Jan 06, 2014 04:11 PM EST | Jordan Ecarma

The Internet has some dark places. For the sake of experimentation, Los Angeles-based writer Alli Reed created one--an OKCupid profile intended to be the worst one in history.

Using a photo of her best friend, who works as a model, Reed created the most disgusting online persona she could imagine and was flooded with more than 150 messages in 24 hours, the Daily Mail reported. She hoped the despicable dating profile would be so bad that no man would send her messages.

Reed detailed the whole experiment in a Cracked column, lamenting her discovery that men will pursue a "mean, spoiled, lazy, racist, manipulative and willfully ignorant" woman as long as she is physically attractive.

With the handle "aaroncarterfan," Reed tried to deter men by displaying gold-digging tendencies, threatening to fake pregnancy and just plain being crazy. None of it worked.

Her fake profile is rife with grammatical errors and features such gems as finishing "I'm really good at" with "convincing people im pregnat (sic) lol" and "the first things people usually notice about me" with "Prolly (sic) the first thing they notice is the drink Im throwing in there (sic) face LOL."

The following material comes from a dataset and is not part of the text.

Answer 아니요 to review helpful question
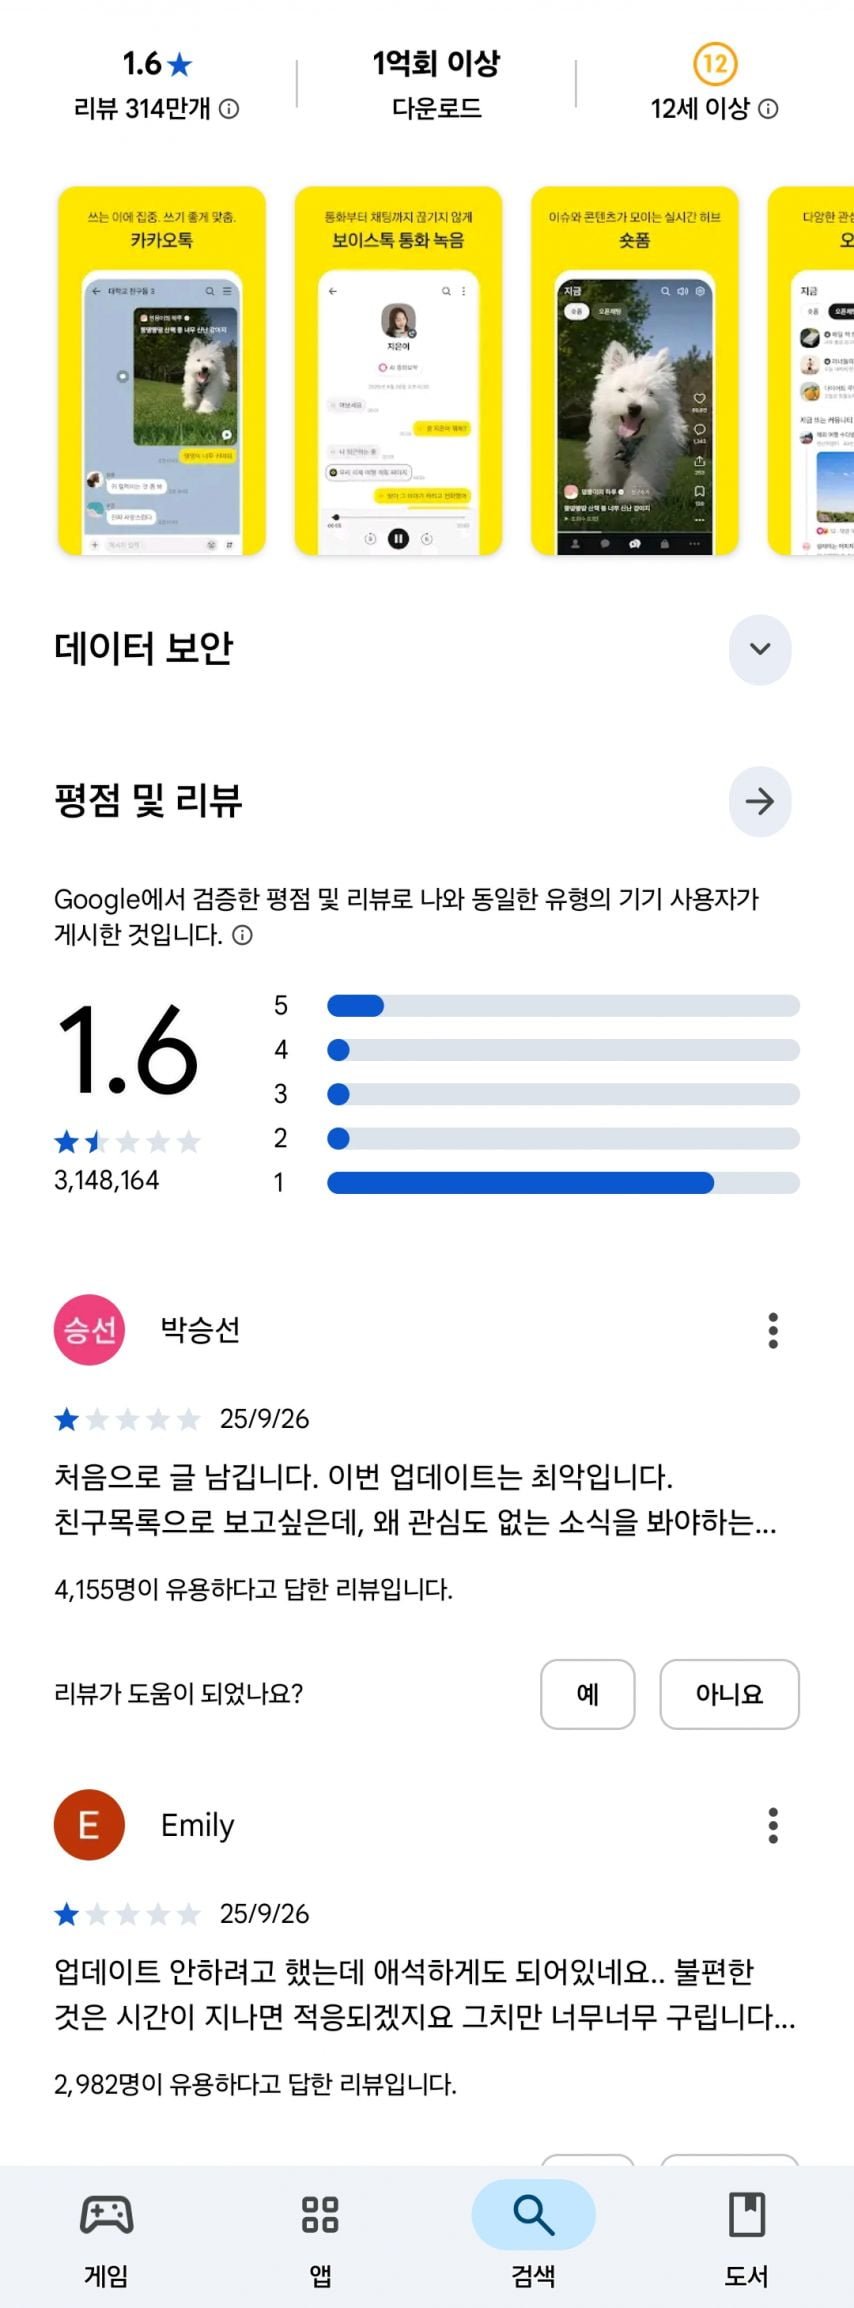The width and height of the screenshot is (854, 2308). click(729, 1694)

When men started inundating her with messages, Reed tried three tactics to get them to stop: being "unforgivably awful," showing that she would ruin their lives and talking complete nonsense.

"I was going to make AaronCarterFan come across as so abhorrent that not even the kinds of dudes who comment on YouPorn videos would respond to her," Reed wrote in her column.

In reply to a man who messaged her, Reed said she was pretending to be a 14-year-old on Facebook and mocking her sister's friends because "LMAOOOOO bullying is fun."

The man responded with, "Lol your so funny. hahaha. you a sexy devil lol :) so dose ur sis know about it? Any plans for the weekend? Btw what's ur number so we can text?"

Reed went on to exchange completely inane and nonsensical messages with men who still wanted to meet up with her.

Despite her discouraging findings, Reed offered some positivity at the end of her column.

"But rather than follow these results into the darkness, I'll stay optimistic and instead offer an impassioned plea," Reed wrote. "Men of the world: You are better than this. I know many of you would never message AaronCarterFan, but many of you would, and a whole bunch of you did. You're better than that."